И вот когда она открывала сундук, такой здоровый сундук, обитый железом, на нем спать можно было, открывает крышку – тут я уж не зевал, сразу подскакивал и рассматривал что у него внутри. А крышка изнутри была оклеена картинками – коронация Николая Второго, потом посещение Николаем Вторым и его женой Костромы, других мест, в связи с трехсотлетием дома Романовых в журнале «Нива» были такие картинки. Вся крышка была обклеена внутри.
Еще мне нравилась реклама: из журналов вырезанные картинки. Красивая девушка, затянутая, с бюстом, и парень, причесанный, с пробором, и написано: «Кушайте леденцы» там какого-нибудь Петрова. И вот эта реклама, и эта пара, мне очень нравилась. Эти люди как будто из другого мира.
Бабушка достанет что-нибудь, я ее спрашиваю:
– Бабушка, а это что, а это что?
Она говорит:
– А это мое приданое…
Домотканые холсты там всякие, одежда, сарафаны, платки. Она за счет приданого-то и одевалась. Потому что где она что могла купить? В колхозе раньше денег не давали, потому что говорили: «Земля есть, все, пусть колхоз суетится». Коров в личных хозяйствах всех тоже порезали – налоги задавили. Сады все померзли, столько яблок раньше было.
Но это по рассказам, конечно, потому что старики всегда говорят, что раньше было лучше, чем сейчас.
Хотя сейчас живут так, как и барыни не жили.
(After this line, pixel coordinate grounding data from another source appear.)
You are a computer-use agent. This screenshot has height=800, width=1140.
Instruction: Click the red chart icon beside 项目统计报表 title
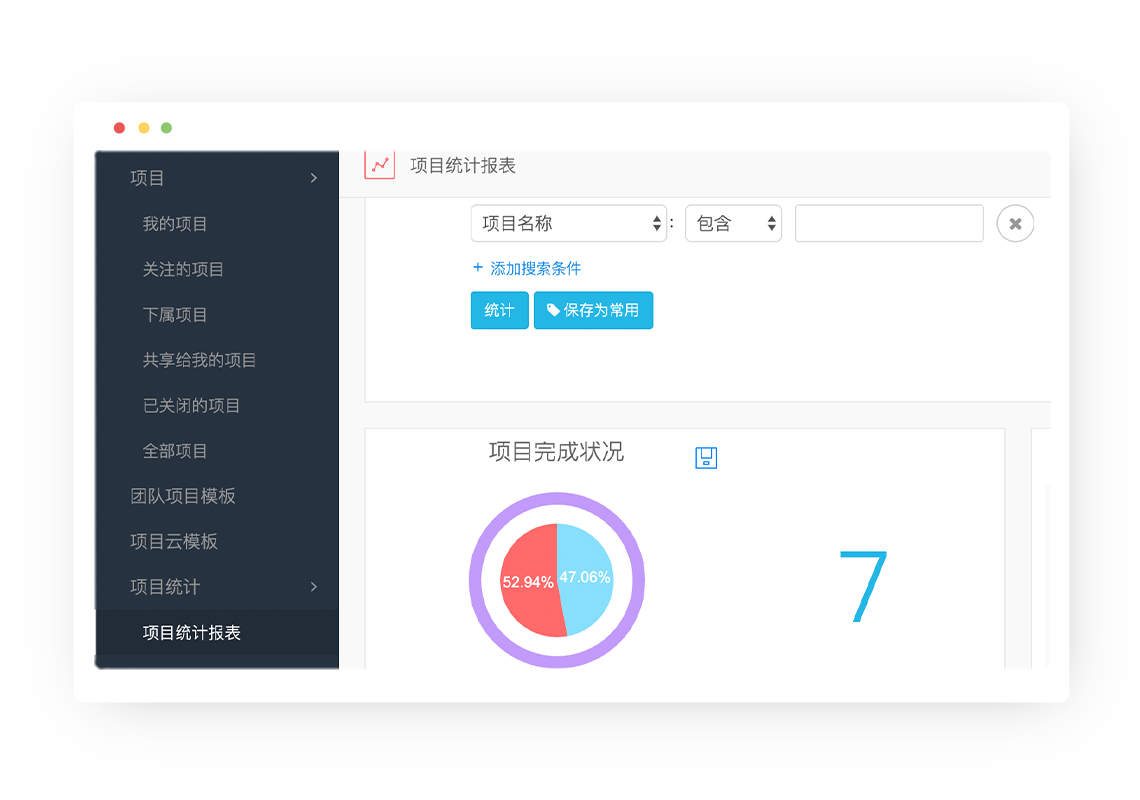(380, 165)
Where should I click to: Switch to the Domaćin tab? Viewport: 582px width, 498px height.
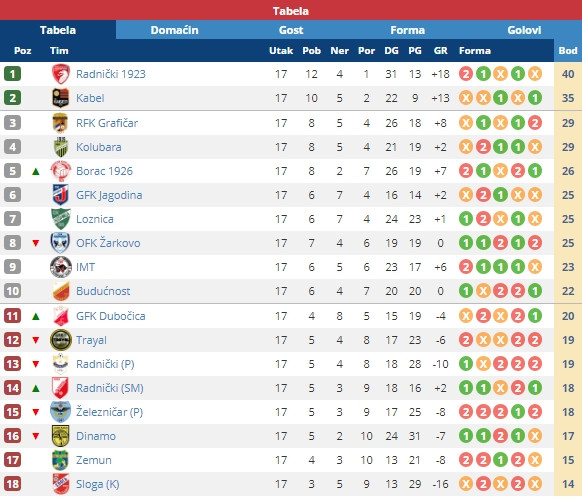[174, 30]
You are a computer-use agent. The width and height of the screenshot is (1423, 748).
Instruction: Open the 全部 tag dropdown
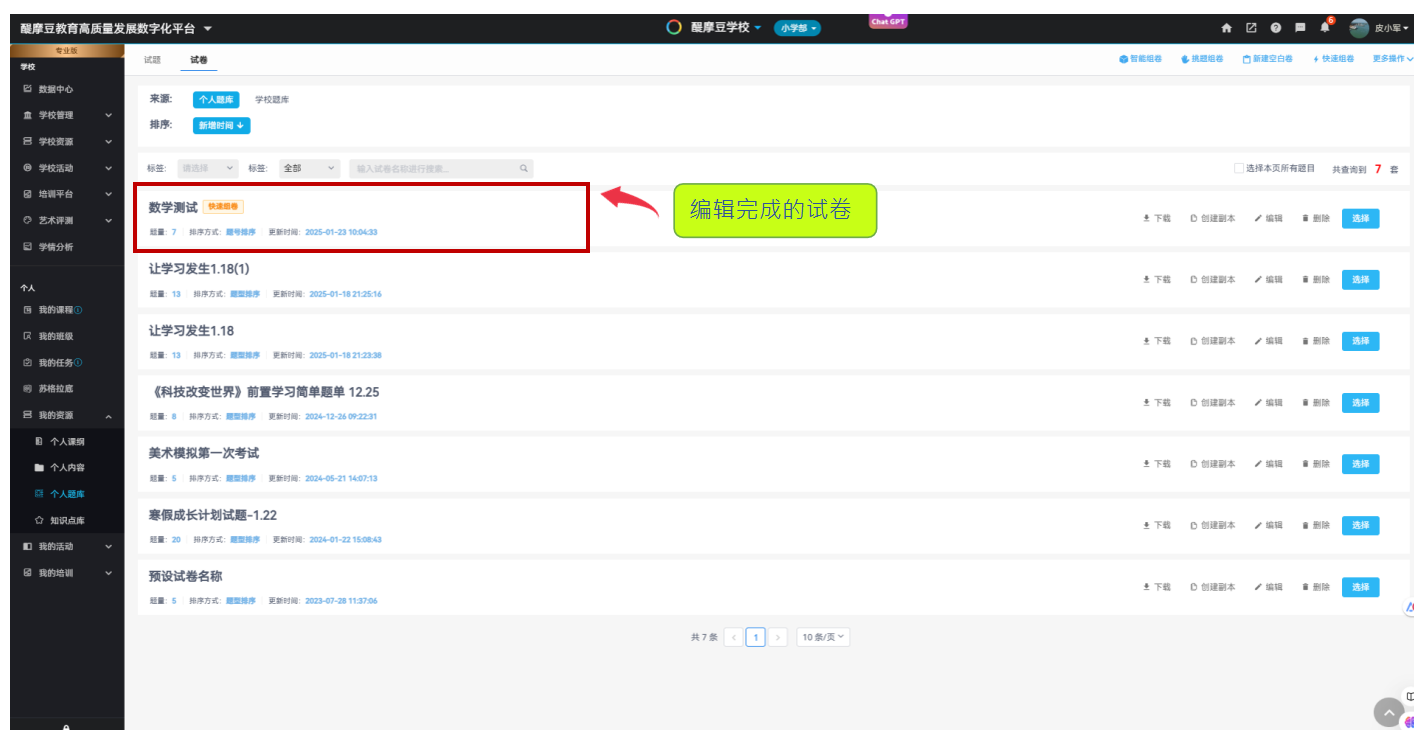point(309,169)
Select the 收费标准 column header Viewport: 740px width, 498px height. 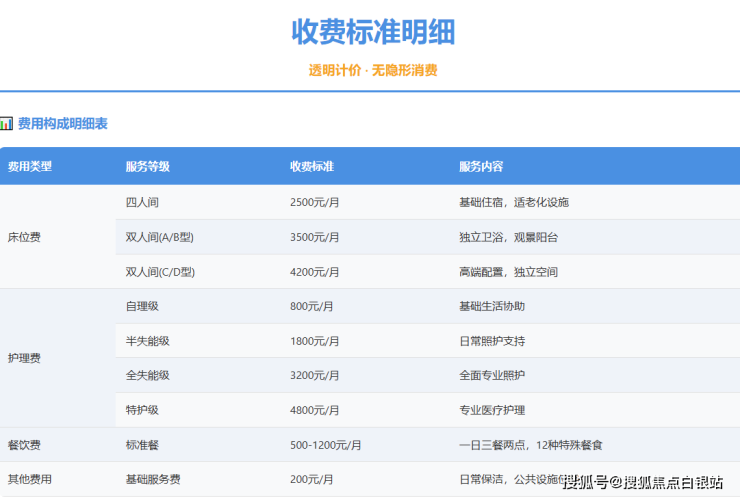point(312,167)
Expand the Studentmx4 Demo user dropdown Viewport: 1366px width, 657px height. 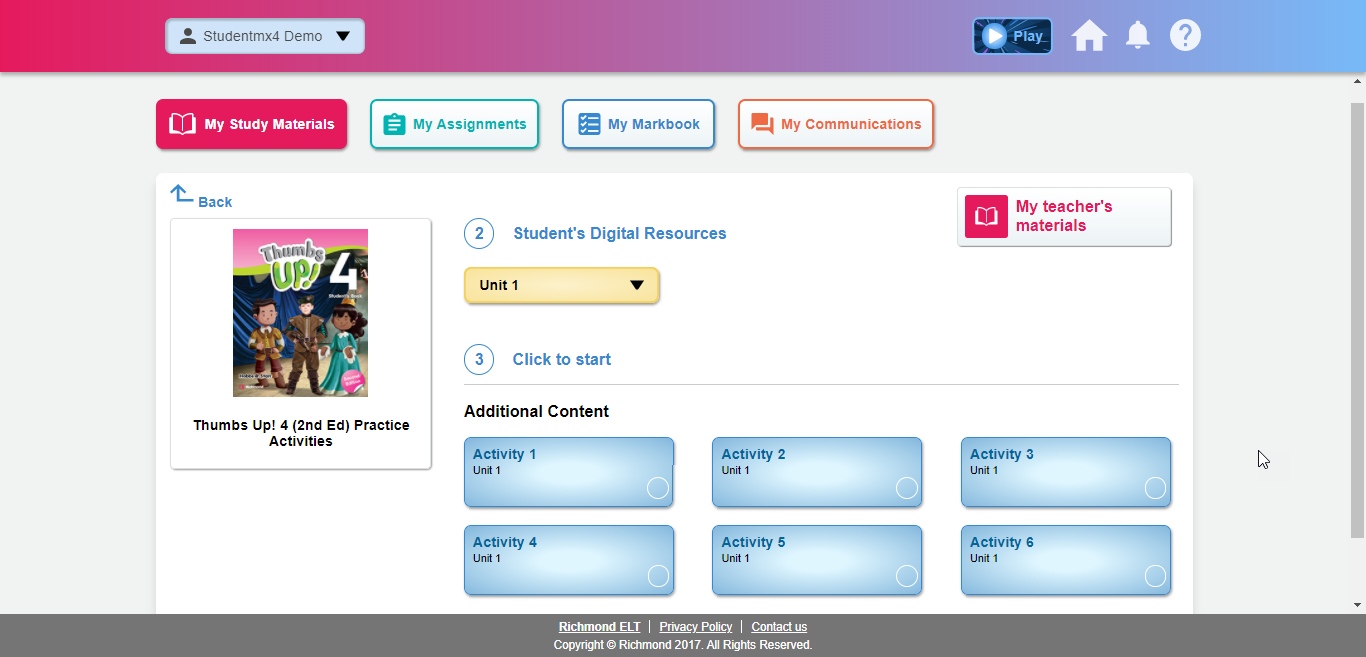click(x=344, y=35)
Где это было видано, чтобы старушка (пенсий вообще никаких не было), в колхозе, ходила бы по селу и на ремешке собачку какую-нибудь оригинальную водила? Какого-то там пекинеса или еще какого-нибудь французского бульдога, как сейчас гулять водят по улицам Москвы. А она же никакая не барыня, работала где-нибудь там уборщицей, а сейчас уже идет с собачкой.
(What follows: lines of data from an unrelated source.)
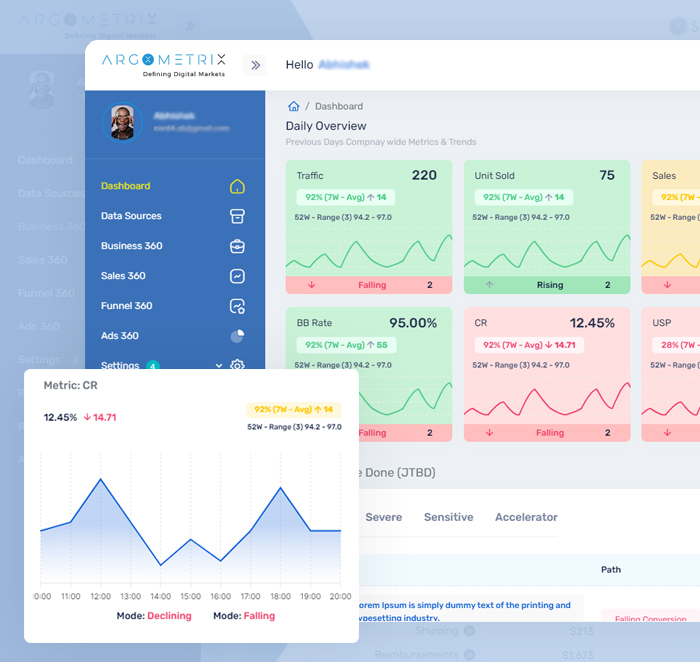Image resolution: width=700 pixels, height=662 pixels.
Task: Click the Settings gear icon
Action: pos(237,365)
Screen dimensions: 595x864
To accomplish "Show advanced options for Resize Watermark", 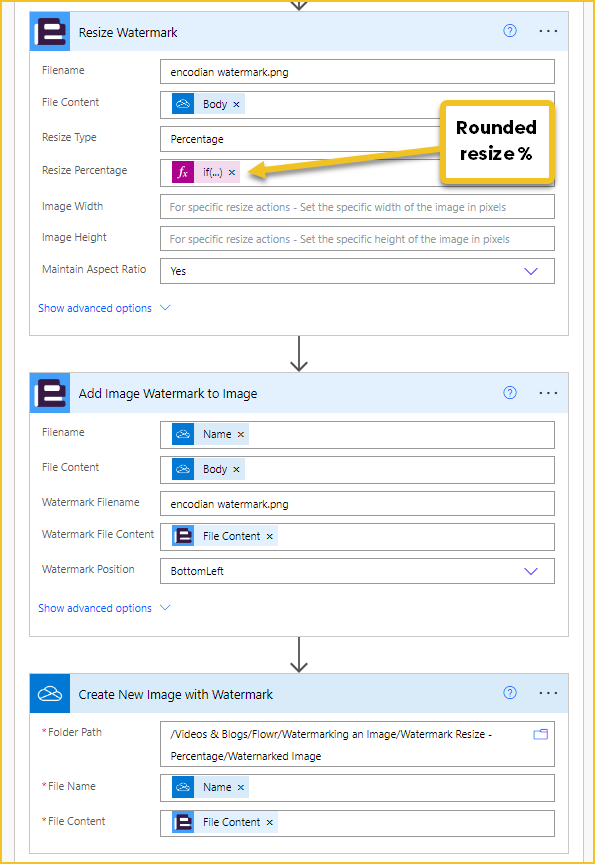I will tap(104, 308).

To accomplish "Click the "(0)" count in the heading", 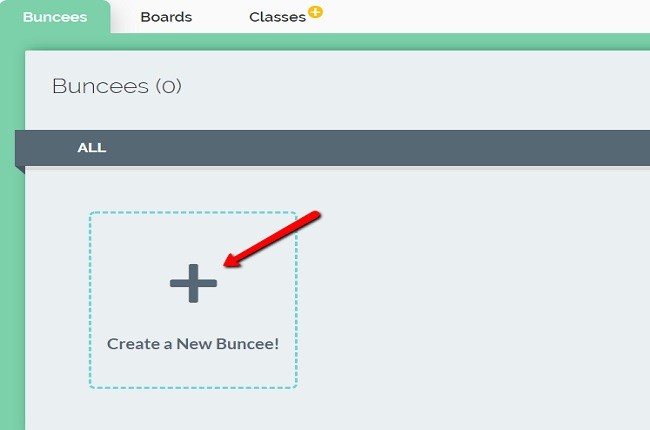I will (168, 87).
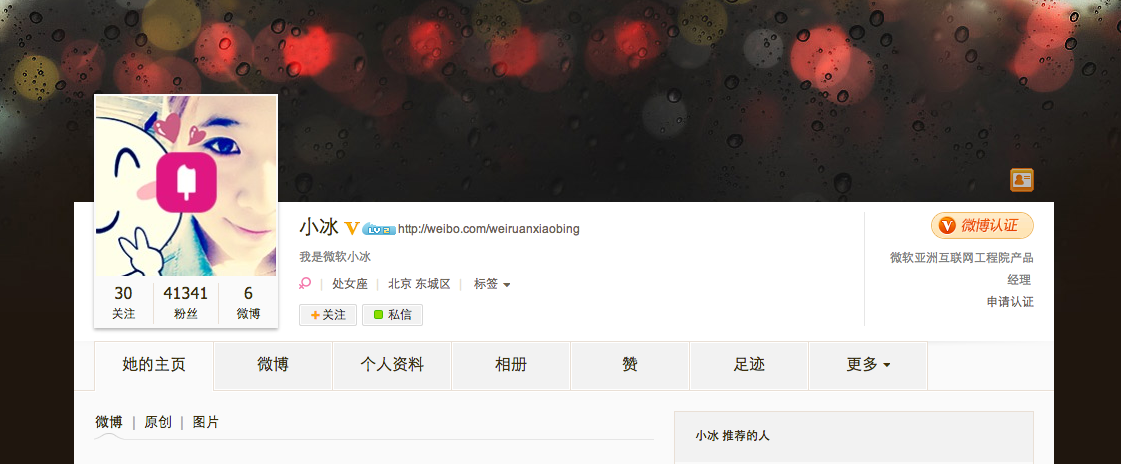This screenshot has height=464, width=1121.
Task: Click the orange V verified badge beside 小冰
Action: [x=352, y=228]
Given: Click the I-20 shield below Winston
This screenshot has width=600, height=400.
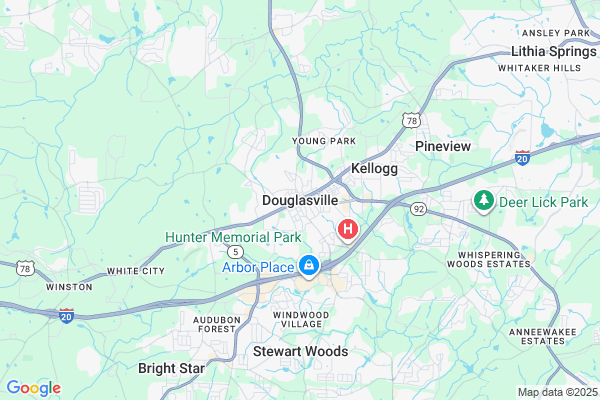Looking at the screenshot, I should [66, 316].
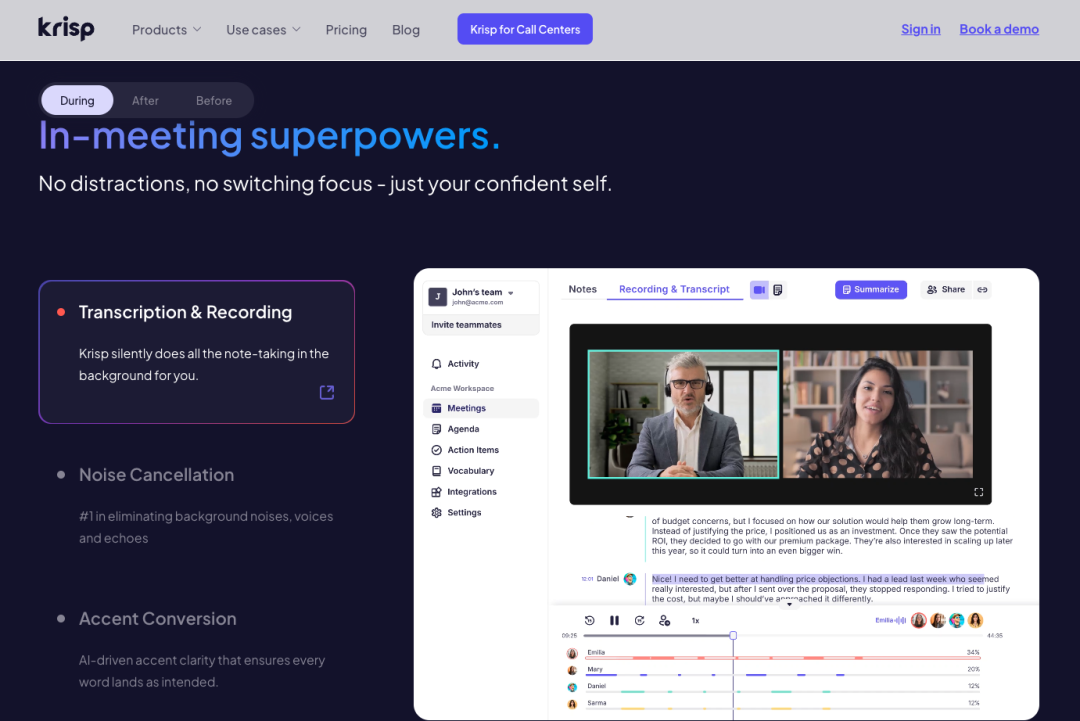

И вот если старушку представить в деревне, с собачкой на поводке, и она был по улицам ходила и гуляла, то все бы ее посчитали, что она просто не совсем в себе, потому что раньше старушки работали до тех пор, пока в борозду не упадут, или пока у них что-нибудь не парализует, работает до самого последнего вздоха. Они очень были нужны. А как же? Почему женщины дольше живут, чем мужчины? Потому что на них забота – хозяйство и дети, и внуки, и все прочее.
Ну ладно, будем дальше двигаться по течению времени. Вот, значит, дед Федор, муж бабушки Маши, был вначале вроде революционер, то есть разделял все эти идеи по созданию равноправного, свободного общества, и за них боролся, и был уполномоченным ВЧК по Рязанскому уезду.
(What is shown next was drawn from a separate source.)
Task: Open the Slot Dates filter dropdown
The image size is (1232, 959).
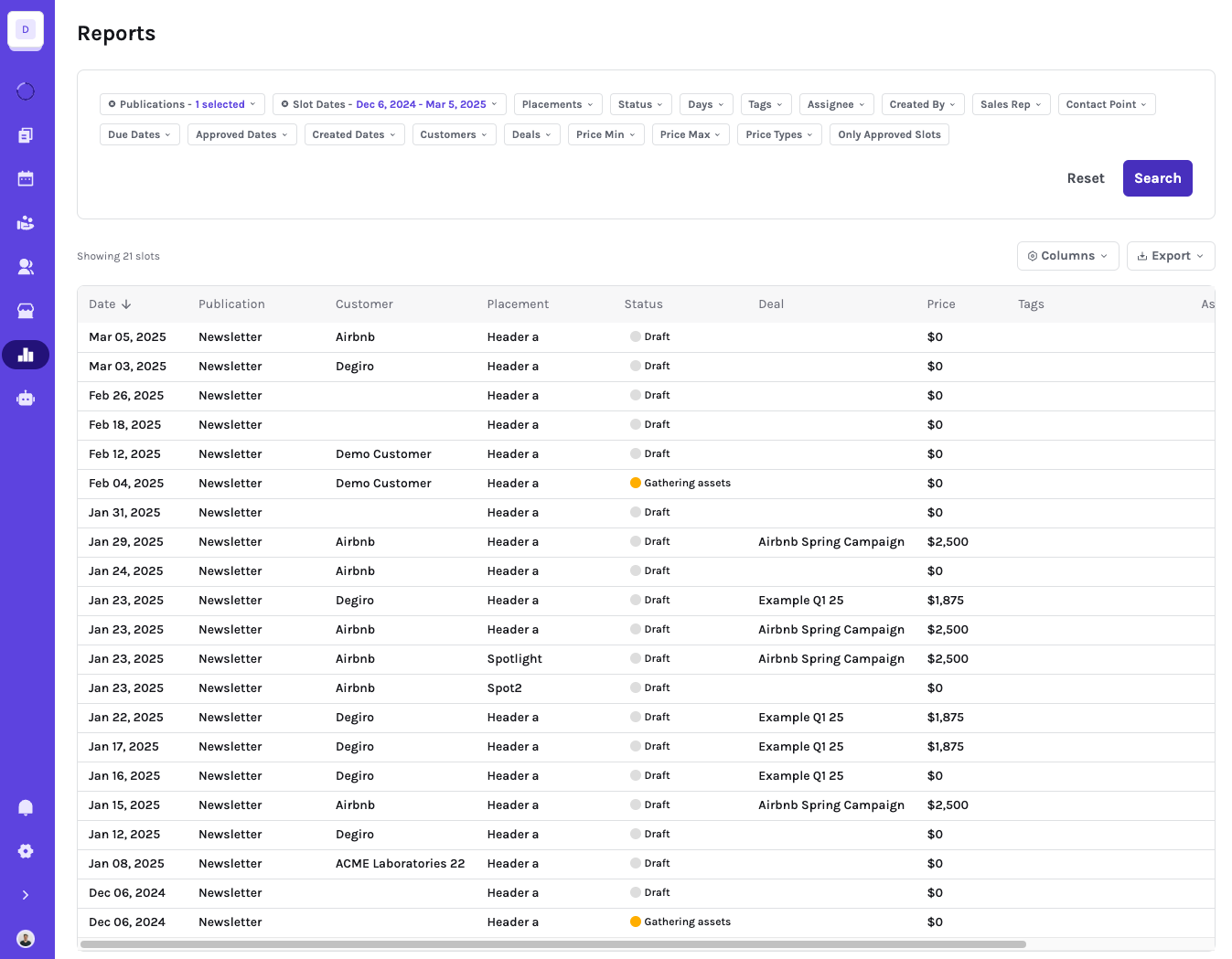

Ездил он на тарантасе. Тарантас – это такая телега, двумя лошадьми запряженная. Дед Федор в кожаной куртке, впереди него возница, а сзади он с пулеметом сидит. И вот они гоняли этих всех белых, зеленых, синих и так далее, и просто бандитов, и против вооруженных кулаков выступали.
Кулаки боролись против колхозов, объединение земли, скота, овец и птицы. В Тамбове была настоящая война. Тухачевский особенно отличился в подавлении антоновщины. Дед Федор хоть и был разночинный дворянин, воевал на стороне советов. И вот с этим пулеметом ездили они по району, наводили порядок.
Но однажды попали в засаду, их обстреляли из обрезов. Обрез – это винтовка Мосина, она не автоматическая, надо затвор все время дергать, чтобы перезарядить, у винтовки отпиливали ствол, а ложу делали вроде рукоятки пистолета. Получался обрез. И раньше без обреза, как говорится, как без рук. И вот из этих обрезов бандиты обстреляли их бричку, тарантас, что ли, и ранили деда Федора двумя пулями, в грудь, и еще куда-то. Привезли его домой, он помучился месяца полтора, и помер.
И осталась бабушка Маша одна, у нее двое детей было, Степан Федорович и Александр Федорович, разница у них была четыре года, одному было лет, наверное, двенадцать, а другому восемь. Вот она и воспитывала одна, без мужика.
Мой отец уехал в Рязань учиться, а дядя Степа тоже уехал учиться в Ленинград, а потом его в армию забрали. Отец женился в 18 лет и вскоре, уехал, учился в институте в Москве, а до этого он окончил рабфак (рабочий факультет). Такое было заведение учебное, чтобы из рабочих и крестьян быстро сделать специалистов. Кто заканчивал рабфак, мог поступить в институт. Отец успешно закончил рабфак и поступил в институт. Мама в это время у деда жила вместе с детьми.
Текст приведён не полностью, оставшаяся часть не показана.